→ **About this task**: So that the copy matches the original, write out every entry exactly.

[Data records]
<<<<

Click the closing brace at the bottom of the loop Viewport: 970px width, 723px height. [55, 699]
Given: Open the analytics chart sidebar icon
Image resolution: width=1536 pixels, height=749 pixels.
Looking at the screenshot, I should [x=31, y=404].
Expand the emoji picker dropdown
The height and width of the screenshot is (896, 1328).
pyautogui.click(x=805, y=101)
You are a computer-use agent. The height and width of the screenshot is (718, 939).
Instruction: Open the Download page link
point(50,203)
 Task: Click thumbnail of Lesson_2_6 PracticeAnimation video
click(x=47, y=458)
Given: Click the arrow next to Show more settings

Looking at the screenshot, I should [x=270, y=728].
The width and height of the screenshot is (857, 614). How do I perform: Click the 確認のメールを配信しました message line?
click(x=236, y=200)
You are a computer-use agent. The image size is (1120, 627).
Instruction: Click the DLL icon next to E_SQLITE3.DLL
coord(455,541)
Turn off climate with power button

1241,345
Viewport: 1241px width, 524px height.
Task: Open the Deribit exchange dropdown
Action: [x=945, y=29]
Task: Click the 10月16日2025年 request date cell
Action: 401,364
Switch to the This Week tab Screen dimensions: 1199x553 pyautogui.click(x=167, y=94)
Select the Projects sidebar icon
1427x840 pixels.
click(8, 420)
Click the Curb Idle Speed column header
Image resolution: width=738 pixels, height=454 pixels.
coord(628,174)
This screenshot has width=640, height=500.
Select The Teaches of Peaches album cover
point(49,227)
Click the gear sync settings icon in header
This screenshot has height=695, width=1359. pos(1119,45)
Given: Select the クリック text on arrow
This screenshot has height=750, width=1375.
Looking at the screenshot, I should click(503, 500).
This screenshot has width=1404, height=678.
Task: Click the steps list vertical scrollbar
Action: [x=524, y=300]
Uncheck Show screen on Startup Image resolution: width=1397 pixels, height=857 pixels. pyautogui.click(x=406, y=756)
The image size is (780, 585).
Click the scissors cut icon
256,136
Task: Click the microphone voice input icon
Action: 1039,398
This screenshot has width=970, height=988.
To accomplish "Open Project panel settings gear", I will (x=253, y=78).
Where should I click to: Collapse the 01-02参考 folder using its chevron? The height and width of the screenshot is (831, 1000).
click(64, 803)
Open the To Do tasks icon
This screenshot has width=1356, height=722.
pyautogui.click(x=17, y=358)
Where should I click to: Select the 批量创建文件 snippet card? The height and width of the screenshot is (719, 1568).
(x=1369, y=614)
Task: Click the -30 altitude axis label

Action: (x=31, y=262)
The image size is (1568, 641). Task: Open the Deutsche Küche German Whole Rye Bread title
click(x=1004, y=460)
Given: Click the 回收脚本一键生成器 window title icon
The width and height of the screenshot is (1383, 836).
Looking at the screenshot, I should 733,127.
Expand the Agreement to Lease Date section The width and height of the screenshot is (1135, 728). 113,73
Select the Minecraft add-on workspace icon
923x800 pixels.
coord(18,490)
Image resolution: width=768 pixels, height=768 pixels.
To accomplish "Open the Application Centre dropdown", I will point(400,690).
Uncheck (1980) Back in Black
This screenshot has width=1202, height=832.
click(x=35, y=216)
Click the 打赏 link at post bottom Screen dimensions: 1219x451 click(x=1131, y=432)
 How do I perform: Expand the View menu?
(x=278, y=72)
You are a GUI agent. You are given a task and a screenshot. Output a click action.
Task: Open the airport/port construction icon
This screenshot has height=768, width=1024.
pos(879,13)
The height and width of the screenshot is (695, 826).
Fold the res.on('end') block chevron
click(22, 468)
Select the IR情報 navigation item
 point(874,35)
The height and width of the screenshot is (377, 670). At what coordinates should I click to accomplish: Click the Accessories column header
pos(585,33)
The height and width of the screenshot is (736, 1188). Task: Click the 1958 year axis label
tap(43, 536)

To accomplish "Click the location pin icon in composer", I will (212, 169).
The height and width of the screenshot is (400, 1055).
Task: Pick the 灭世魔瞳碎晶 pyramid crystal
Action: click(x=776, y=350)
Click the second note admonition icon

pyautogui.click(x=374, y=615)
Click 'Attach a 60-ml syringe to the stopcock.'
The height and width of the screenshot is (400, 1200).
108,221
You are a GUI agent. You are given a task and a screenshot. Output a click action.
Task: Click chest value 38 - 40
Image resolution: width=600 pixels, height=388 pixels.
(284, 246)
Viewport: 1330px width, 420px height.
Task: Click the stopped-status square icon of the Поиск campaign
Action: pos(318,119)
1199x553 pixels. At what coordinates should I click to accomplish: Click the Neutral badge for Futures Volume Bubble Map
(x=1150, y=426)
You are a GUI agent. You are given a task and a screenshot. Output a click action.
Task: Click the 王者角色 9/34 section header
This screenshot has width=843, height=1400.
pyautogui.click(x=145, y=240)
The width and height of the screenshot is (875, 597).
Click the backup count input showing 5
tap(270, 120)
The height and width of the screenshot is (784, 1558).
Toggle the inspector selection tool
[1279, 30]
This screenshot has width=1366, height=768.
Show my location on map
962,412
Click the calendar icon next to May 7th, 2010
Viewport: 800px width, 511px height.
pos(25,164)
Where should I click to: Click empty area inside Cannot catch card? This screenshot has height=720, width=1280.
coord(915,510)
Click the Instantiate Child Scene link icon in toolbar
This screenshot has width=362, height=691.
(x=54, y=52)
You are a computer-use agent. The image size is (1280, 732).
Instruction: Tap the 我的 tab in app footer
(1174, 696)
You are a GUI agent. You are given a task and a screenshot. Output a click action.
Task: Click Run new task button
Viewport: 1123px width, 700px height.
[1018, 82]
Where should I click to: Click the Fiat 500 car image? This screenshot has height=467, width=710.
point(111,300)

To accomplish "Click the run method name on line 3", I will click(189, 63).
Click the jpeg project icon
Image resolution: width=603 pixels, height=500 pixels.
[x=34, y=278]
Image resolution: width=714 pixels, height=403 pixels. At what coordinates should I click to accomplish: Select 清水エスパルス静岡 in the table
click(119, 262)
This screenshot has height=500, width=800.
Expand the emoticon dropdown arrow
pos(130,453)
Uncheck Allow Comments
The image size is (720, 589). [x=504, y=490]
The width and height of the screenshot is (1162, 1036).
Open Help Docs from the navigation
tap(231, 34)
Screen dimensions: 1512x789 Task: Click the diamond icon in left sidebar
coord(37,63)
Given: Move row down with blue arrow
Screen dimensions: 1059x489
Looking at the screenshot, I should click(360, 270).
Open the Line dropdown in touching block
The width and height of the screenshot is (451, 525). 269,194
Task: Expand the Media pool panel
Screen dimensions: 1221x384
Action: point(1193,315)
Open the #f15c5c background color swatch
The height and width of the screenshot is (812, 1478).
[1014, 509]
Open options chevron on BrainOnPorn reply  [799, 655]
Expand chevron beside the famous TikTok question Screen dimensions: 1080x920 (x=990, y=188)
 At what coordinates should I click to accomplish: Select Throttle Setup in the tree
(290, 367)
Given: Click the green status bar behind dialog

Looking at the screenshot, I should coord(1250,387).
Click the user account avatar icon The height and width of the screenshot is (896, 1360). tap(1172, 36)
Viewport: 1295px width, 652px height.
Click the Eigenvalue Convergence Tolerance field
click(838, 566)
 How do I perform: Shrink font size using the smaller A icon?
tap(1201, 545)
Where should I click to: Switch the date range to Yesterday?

>>>>

→ **Solution for this problem**:
Click the closing brace at the bottom of the loop Viewport: 970px width, 723px height. [55, 699]
Given: Open the analytics chart sidebar icon
Image resolution: width=1536 pixels, height=749 pixels.
Looking at the screenshot, I should [x=31, y=404].
Expand the emoji picker dropdown
The height and width of the screenshot is (896, 1328).
pyautogui.click(x=805, y=101)
You are a computer-use agent. The height and width of the screenshot is (718, 939).
Instruction: Open the Download page link
point(50,203)
 Task: Click thumbnail of Lesson_2_6 PracticeAnimation video
click(x=47, y=458)
Given: Click the arrow next to Show more settings

Looking at the screenshot, I should [x=270, y=728].
The width and height of the screenshot is (857, 614). How do I perform: Click the 確認のメールを配信しました message line?
click(x=236, y=200)
You are a computer-use agent. The image size is (1120, 627).
Instruction: Click the DLL icon next to E_SQLITE3.DLL
coord(455,541)
Turn off climate with power button

1241,345
Viewport: 1241px width, 524px height.
Task: Open the Deribit exchange dropdown
Action: [x=945, y=29]
Task: Click the 10月16日2025年 request date cell
Action: 401,364
Switch to the This Week tab Screen dimensions: 1199x553 pyautogui.click(x=167, y=94)
Select the Projects sidebar icon
1427x840 pixels.
click(8, 420)
Click the Curb Idle Speed column header
Image resolution: width=738 pixels, height=454 pixels.
coord(628,174)
This screenshot has width=640, height=500.
Select The Teaches of Peaches album cover
point(49,227)
Click the gear sync settings icon in header
This screenshot has height=695, width=1359. pos(1119,45)
Given: Select the クリック text on arrow
This screenshot has height=750, width=1375.
Looking at the screenshot, I should click(503, 500).
This screenshot has width=1404, height=678.
Task: Click the steps list vertical scrollbar
Action: [x=524, y=300]
Uncheck Show screen on Startup Image resolution: width=1397 pixels, height=857 pixels. pyautogui.click(x=406, y=756)
The image size is (780, 585).
Click the scissors cut icon
256,136
Task: Click the microphone voice input icon
Action: 1039,398
This screenshot has width=970, height=988.
To accomplish "Open Project panel settings gear", I will (x=253, y=78).
Where should I click to: Collapse the 01-02参考 folder using its chevron? The height and width of the screenshot is (831, 1000).
click(64, 803)
Open the To Do tasks icon
This screenshot has width=1356, height=722.
pyautogui.click(x=17, y=358)
Where should I click to: Select the 批量创建文件 snippet card? The height and width of the screenshot is (719, 1568).
(x=1369, y=614)
Task: Click the -30 altitude axis label

Action: (x=31, y=262)
The image size is (1568, 641). Task: Open the Deutsche Küche German Whole Rye Bread title
click(x=1004, y=460)
Given: Click the 回收脚本一键生成器 window title icon
The width and height of the screenshot is (1383, 836).
Looking at the screenshot, I should 733,127.
Expand the Agreement to Lease Date section The width and height of the screenshot is (1135, 728). 113,73
Select the Minecraft add-on workspace icon
923x800 pixels.
coord(18,490)
Image resolution: width=768 pixels, height=768 pixels.
To accomplish "Open the Application Centre dropdown", I will point(400,690).
Uncheck (1980) Back in Black
This screenshot has width=1202, height=832.
click(x=35, y=216)
Click the 打赏 link at post bottom Screen dimensions: 1219x451 click(x=1131, y=432)
 How do I perform: Expand the View menu?
(x=278, y=72)
You are a GUI agent. You are given a task and a screenshot. Output a click action.
Task: Open the airport/port construction icon
This screenshot has height=768, width=1024.
pos(879,13)
The height and width of the screenshot is (695, 826).
Fold the res.on('end') block chevron
click(22, 468)
Select the IR情報 navigation item
 point(874,35)
The height and width of the screenshot is (377, 670). At what coordinates should I click to accomplish: Click the Accessories column header
pos(585,33)
The height and width of the screenshot is (736, 1188). Task: Click the 1958 year axis label
tap(43, 536)

To accomplish "Click the location pin icon in composer", I will (212, 169).
The height and width of the screenshot is (400, 1055).
Task: Pick the 灭世魔瞳碎晶 pyramid crystal
Action: click(x=776, y=350)
Click the second note admonition icon

pyautogui.click(x=374, y=615)
Click 'Attach a 60-ml syringe to the stopcock.'
The height and width of the screenshot is (400, 1200).
108,221
You are a GUI agent. You are given a task and a screenshot. Output a click action.
Task: Click chest value 38 - 40
Image resolution: width=600 pixels, height=388 pixels.
(284, 246)
Viewport: 1330px width, 420px height.
Task: Click the stopped-status square icon of the Поиск campaign
Action: pos(318,119)
1199x553 pixels. At what coordinates should I click to accomplish: Click the Neutral badge for Futures Volume Bubble Map
(x=1150, y=426)
You are a GUI agent. You are given a task and a screenshot. Output a click action.
Task: Click the 王者角色 9/34 section header
This screenshot has width=843, height=1400.
pyautogui.click(x=145, y=240)
The width and height of the screenshot is (875, 597).
Click the backup count input showing 5
tap(270, 120)
The height and width of the screenshot is (784, 1558).
Toggle the inspector selection tool
[1279, 30]
This screenshot has width=1366, height=768.
Show my location on map
962,412
Click the calendar icon next to May 7th, 2010
Viewport: 800px width, 511px height.
pos(25,164)
Where should I click to: Click empty area inside Cannot catch card? This screenshot has height=720, width=1280.
coord(915,510)
Click the Instantiate Child Scene link icon in toolbar
This screenshot has width=362, height=691.
(x=54, y=52)
You are a computer-use agent. The image size is (1280, 732).
Instruction: Tap the 我的 tab in app footer
(1174, 696)
You are a GUI agent. You are given a task and a screenshot. Output a click action.
Task: Click Run new task button
Viewport: 1123px width, 700px height.
[1018, 82]
Where should I click to: Click the Fiat 500 car image? This screenshot has height=467, width=710.
point(111,300)

To accomplish "Click the run method name on line 3", I will click(189, 63).
Click the jpeg project icon
Image resolution: width=603 pixels, height=500 pixels.
[x=34, y=278]
Image resolution: width=714 pixels, height=403 pixels. At what coordinates should I click to accomplish: Select 清水エスパルス静岡 in the table
click(119, 262)
This screenshot has height=500, width=800.
Expand the emoticon dropdown arrow
pos(130,453)
Uncheck Allow Comments
The image size is (720, 589). [x=504, y=490]
The width and height of the screenshot is (1162, 1036).
Open Help Docs from the navigation
tap(231, 34)
Screen dimensions: 1512x789 Task: Click the diamond icon in left sidebar
coord(37,63)
Given: Move row down with blue arrow
Screen dimensions: 1059x489
Looking at the screenshot, I should click(360, 270).
Open the Line dropdown in touching block
The width and height of the screenshot is (451, 525). 269,194
Task: Expand the Media pool panel
Screen dimensions: 1221x384
Action: point(1193,315)
Open the #f15c5c background color swatch
The height and width of the screenshot is (812, 1478).
[1014, 509]
Open options chevron on BrainOnPorn reply  [799, 655]
Expand chevron beside the famous TikTok question Screen dimensions: 1080x920 (x=990, y=188)
 At what coordinates should I click to accomplish: Select Throttle Setup in the tree
(290, 367)
Given: Click the green status bar behind dialog

Looking at the screenshot, I should coord(1250,387).
Click the user account avatar icon The height and width of the screenshot is (896, 1360). tap(1172, 36)
Viewport: 1295px width, 652px height.
Click the Eigenvalue Convergence Tolerance field
click(838, 566)
 How do I perform: Shrink font size using the smaller A icon?
tap(1201, 545)
Where should I click to: Switch the date range to Yesterday?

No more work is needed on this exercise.